Dans le domaine de l' »enseignement » – une des priorités du régime en vue de l' »indonésianisation » de la jeunesse – le gouverneur estimait, en 1987, que l’analphabétisme n’était plus le fait que de 54% de Timorais. Mais, devant une délégation de députés indonésiens, en août 1989, il signalait que le pourcentage d’illettrés était encore d’environ 92% !
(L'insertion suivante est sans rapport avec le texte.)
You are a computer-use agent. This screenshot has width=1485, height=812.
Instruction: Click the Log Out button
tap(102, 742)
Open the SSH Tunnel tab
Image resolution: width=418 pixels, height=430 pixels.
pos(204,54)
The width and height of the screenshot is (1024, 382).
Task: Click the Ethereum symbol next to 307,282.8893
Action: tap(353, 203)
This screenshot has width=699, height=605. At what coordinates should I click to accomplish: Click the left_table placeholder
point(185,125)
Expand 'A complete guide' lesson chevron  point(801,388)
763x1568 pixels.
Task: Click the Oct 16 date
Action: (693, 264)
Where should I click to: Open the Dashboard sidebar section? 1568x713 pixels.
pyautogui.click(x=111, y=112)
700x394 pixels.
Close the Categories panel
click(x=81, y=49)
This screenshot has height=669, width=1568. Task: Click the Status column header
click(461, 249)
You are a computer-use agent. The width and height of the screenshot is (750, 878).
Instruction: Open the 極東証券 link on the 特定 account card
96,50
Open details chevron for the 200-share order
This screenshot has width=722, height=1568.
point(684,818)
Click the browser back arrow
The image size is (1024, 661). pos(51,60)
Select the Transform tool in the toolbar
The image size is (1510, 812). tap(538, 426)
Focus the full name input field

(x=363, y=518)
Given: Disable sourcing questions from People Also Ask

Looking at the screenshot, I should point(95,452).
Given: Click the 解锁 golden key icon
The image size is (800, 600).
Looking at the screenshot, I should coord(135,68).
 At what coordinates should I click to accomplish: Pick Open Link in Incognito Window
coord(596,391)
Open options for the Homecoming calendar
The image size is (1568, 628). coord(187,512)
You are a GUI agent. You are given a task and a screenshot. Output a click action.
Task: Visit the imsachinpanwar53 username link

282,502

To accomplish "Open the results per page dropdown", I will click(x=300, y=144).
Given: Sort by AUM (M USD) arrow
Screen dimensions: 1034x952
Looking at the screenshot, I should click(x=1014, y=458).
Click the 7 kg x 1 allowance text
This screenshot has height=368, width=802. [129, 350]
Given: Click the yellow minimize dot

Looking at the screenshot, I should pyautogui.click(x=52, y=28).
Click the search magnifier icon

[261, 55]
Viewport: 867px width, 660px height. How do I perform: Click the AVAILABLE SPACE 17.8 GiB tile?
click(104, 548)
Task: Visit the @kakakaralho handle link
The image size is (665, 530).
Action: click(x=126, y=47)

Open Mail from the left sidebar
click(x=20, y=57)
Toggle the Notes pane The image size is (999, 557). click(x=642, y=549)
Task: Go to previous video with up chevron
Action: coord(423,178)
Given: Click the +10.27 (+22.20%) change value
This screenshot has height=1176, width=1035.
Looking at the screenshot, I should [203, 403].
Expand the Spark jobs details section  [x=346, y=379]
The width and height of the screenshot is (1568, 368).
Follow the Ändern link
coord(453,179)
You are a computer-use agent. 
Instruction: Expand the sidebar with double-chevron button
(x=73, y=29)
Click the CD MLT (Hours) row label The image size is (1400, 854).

Au point de vue agricole, les résultats de 1985 qui, selon M. Carrascalao, n’étaient pas encore satisfaisants – 58 000 tonnes de maïs et 38 000 de riz – laissaient espérer, grâce au « plan 84-89 », une amélioration conduisant à l’autosuffisance alimentaire. A l’Onu, dans un discours sur le développement de Timor Oriental, l’ambassadeur indonésien laissait entendre, en 1986, que le territoire pourrait exporter des excédents à partir de 1990. Mais en 1988, le gouverneur estimait la production céréalière exactement à la même quantité que celle dont il avait fait état trois ans plus tôt. Sans doute, l’année dernière, le directeur des services agricoles prévoyait une récolte de quelque 20 000 tonnes supplémentaires, riz et maïs confondus; néanmoins, à la même époque, M. Carrascalao s’interrogeait sur ceux qui bénéficieraient de ce bond en avant, car, avouait-il aux parlementaires indonésiens « une grande partie de la population vit en-dessous de la ligne de pauvreté
A quoi donc correspondent des courbes à ce point changeantes sur le diagramme timorais ? Le gouverneur jonglerait-il avec les statistiques selon l’interlocuteur auquel il les présente ? Favorables pour le monde extérieur, afin de lui donner bonne impression des réalisations indonésiennes, et quelque peu alarmistes pour Jakarta, afin d’en obtenir davantage de fonds et de facilités ?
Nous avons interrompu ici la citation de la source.